* _PROBLEM TO WORK ON_
From the first line to the last, repeat the data below exactly.

* _RECORDS FOR THE TASK_
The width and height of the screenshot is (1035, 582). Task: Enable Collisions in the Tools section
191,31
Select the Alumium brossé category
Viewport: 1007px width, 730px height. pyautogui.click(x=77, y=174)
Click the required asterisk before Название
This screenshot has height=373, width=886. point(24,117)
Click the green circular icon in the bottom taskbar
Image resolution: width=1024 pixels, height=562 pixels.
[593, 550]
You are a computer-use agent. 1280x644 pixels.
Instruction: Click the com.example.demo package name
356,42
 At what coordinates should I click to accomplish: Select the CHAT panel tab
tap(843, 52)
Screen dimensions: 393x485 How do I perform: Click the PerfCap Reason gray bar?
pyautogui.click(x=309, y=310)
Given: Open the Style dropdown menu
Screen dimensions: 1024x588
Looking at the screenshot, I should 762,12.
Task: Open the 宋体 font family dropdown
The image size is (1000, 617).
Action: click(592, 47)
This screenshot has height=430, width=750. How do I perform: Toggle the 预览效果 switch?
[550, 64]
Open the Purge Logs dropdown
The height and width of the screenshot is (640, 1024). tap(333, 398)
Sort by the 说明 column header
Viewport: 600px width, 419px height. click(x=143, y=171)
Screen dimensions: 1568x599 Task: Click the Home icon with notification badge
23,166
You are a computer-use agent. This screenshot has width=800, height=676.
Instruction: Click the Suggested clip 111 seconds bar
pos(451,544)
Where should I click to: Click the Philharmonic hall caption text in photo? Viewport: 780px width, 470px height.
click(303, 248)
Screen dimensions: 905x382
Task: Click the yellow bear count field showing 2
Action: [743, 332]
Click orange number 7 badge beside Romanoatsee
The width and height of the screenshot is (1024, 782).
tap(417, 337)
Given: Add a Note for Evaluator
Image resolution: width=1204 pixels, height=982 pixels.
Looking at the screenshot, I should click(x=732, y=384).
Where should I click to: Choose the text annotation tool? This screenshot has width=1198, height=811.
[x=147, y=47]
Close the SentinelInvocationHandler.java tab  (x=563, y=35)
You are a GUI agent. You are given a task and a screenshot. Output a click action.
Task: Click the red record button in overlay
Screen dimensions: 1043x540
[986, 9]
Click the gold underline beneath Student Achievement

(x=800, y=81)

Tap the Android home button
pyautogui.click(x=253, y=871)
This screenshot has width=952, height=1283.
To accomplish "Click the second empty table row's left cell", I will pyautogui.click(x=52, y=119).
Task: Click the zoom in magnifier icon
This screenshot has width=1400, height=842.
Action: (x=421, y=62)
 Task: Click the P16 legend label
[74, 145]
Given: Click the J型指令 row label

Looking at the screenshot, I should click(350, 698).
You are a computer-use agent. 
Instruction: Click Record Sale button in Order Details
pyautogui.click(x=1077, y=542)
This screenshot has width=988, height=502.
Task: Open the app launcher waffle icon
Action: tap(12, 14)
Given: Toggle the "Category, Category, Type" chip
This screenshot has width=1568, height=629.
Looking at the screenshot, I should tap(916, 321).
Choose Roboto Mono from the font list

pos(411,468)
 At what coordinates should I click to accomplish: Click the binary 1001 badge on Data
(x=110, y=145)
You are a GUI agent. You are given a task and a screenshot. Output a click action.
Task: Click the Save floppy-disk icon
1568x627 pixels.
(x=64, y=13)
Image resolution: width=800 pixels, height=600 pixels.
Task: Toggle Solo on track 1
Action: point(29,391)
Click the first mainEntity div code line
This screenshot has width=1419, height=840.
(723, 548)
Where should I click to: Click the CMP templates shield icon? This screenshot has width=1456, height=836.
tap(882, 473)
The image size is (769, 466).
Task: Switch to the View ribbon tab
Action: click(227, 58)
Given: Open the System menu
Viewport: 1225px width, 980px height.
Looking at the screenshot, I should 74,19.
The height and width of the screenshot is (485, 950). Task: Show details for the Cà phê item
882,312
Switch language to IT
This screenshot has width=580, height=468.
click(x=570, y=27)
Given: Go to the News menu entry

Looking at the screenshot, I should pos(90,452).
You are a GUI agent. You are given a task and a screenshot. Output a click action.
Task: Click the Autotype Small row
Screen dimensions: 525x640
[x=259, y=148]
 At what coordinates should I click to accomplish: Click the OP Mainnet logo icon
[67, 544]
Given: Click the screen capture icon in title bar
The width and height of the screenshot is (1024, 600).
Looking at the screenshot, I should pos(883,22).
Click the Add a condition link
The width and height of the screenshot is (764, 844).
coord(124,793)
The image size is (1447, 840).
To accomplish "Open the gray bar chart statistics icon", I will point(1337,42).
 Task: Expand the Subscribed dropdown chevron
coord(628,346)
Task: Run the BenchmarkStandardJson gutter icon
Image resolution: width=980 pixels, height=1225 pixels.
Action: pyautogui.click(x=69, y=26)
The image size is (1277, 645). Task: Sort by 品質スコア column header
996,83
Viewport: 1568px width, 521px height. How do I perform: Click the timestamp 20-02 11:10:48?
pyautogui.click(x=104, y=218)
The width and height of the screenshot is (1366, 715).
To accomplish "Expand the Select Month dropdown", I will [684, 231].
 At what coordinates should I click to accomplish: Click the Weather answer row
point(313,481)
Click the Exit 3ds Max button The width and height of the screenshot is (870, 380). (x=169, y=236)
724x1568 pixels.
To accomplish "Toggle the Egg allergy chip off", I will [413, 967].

* _FINAL ANSWER_
The width and height of the screenshot is (1035, 582). Task: Enable Collisions in the Tools section
191,31
Select the Alumium brossé category
Viewport: 1007px width, 730px height. pyautogui.click(x=77, y=174)
Click the required asterisk before Название
This screenshot has height=373, width=886. point(24,117)
Click the green circular icon in the bottom taskbar
Image resolution: width=1024 pixels, height=562 pixels.
[593, 550]
You are a computer-use agent. 1280x644 pixels.
Instruction: Click the com.example.demo package name
356,42
 At what coordinates should I click to accomplish: Select the CHAT panel tab
tap(843, 52)
Screen dimensions: 393x485 How do I perform: Click the PerfCap Reason gray bar?
pyautogui.click(x=309, y=310)
Given: Open the Style dropdown menu
Screen dimensions: 1024x588
Looking at the screenshot, I should 762,12.
Task: Open the 宋体 font family dropdown
The image size is (1000, 617).
Action: click(592, 47)
This screenshot has height=430, width=750. How do I perform: Toggle the 预览效果 switch?
[550, 64]
Open the Purge Logs dropdown
The height and width of the screenshot is (640, 1024). tap(333, 398)
Sort by the 说明 column header
Viewport: 600px width, 419px height. click(x=143, y=171)
Screen dimensions: 1568x599 Task: Click the Home icon with notification badge
23,166
You are a computer-use agent. This screenshot has width=800, height=676.
Instruction: Click the Suggested clip 111 seconds bar
pos(451,544)
Where should I click to: Click the Philharmonic hall caption text in photo? Viewport: 780px width, 470px height.
click(303, 248)
Screen dimensions: 905x382
Task: Click the yellow bear count field showing 2
Action: [743, 332]
Click orange number 7 badge beside Romanoatsee
The width and height of the screenshot is (1024, 782).
tap(417, 337)
Given: Add a Note for Evaluator
Image resolution: width=1204 pixels, height=982 pixels.
Looking at the screenshot, I should click(x=732, y=384).
Where should I click to: Choose the text annotation tool? This screenshot has width=1198, height=811.
[x=147, y=47]
Close the SentinelInvocationHandler.java tab  (x=563, y=35)
You are a GUI agent. You are given a task and a screenshot. Output a click action.
Task: Click the red record button in overlay
Screen dimensions: 1043x540
[986, 9]
Click the gold underline beneath Student Achievement

(x=800, y=81)

Tap the Android home button
pyautogui.click(x=253, y=871)
This screenshot has width=952, height=1283.
To accomplish "Click the second empty table row's left cell", I will pyautogui.click(x=52, y=119).
Task: Click the zoom in magnifier icon
This screenshot has width=1400, height=842.
Action: (x=421, y=62)
 Task: Click the P16 legend label
[74, 145]
Given: Click the J型指令 row label

Looking at the screenshot, I should click(350, 698).
You are a computer-use agent. 
Instruction: Click Record Sale button in Order Details
pyautogui.click(x=1077, y=542)
This screenshot has width=988, height=502.
Task: Open the app launcher waffle icon
Action: tap(12, 14)
Given: Toggle the "Category, Category, Type" chip
This screenshot has width=1568, height=629.
Looking at the screenshot, I should tap(916, 321).
Choose Roboto Mono from the font list

pos(411,468)
 At what coordinates should I click to accomplish: Click the binary 1001 badge on Data
(x=110, y=145)
You are a GUI agent. You are given a task and a screenshot. Output a click action.
Task: Click the Save floppy-disk icon
1568x627 pixels.
(x=64, y=13)
Image resolution: width=800 pixels, height=600 pixels.
Task: Toggle Solo on track 1
Action: point(29,391)
Click the first mainEntity div code line
This screenshot has width=1419, height=840.
(723, 548)
Where should I click to: Click the CMP templates shield icon? This screenshot has width=1456, height=836.
tap(882, 473)
The image size is (769, 466).
Task: Switch to the View ribbon tab
Action: click(227, 58)
Given: Open the System menu
Viewport: 1225px width, 980px height.
Looking at the screenshot, I should 74,19.
The height and width of the screenshot is (485, 950). Task: Show details for the Cà phê item
882,312
Switch language to IT
This screenshot has width=580, height=468.
click(x=570, y=27)
Given: Go to the News menu entry

Looking at the screenshot, I should pos(90,452).
You are a GUI agent. You are given a task and a screenshot. Output a click action.
Task: Click the Autotype Small row
Screen dimensions: 525x640
[x=259, y=148]
 At what coordinates should I click to accomplish: Click the OP Mainnet logo icon
[67, 544]
Given: Click the screen capture icon in title bar
The width and height of the screenshot is (1024, 600).
Looking at the screenshot, I should pos(883,22).
Click the Add a condition link
The width and height of the screenshot is (764, 844).
coord(124,793)
The image size is (1447, 840).
To accomplish "Open the gray bar chart statistics icon", I will point(1337,42).
 Task: Expand the Subscribed dropdown chevron
coord(628,346)
Task: Run the BenchmarkStandardJson gutter icon
Image resolution: width=980 pixels, height=1225 pixels.
Action: pyautogui.click(x=69, y=26)
The image size is (1277, 645). Task: Sort by 品質スコア column header
996,83
Viewport: 1568px width, 521px height. How do I perform: Click the timestamp 20-02 11:10:48?
pyautogui.click(x=104, y=218)
The width and height of the screenshot is (1366, 715).
To accomplish "Expand the Select Month dropdown", I will [684, 231].
 At what coordinates should I click to accomplish: Click the Weather answer row
point(313,481)
Click the Exit 3ds Max button The width and height of the screenshot is (870, 380). (x=169, y=236)
724x1568 pixels.
To accomplish "Toggle the Egg allergy chip off", I will [413, 967].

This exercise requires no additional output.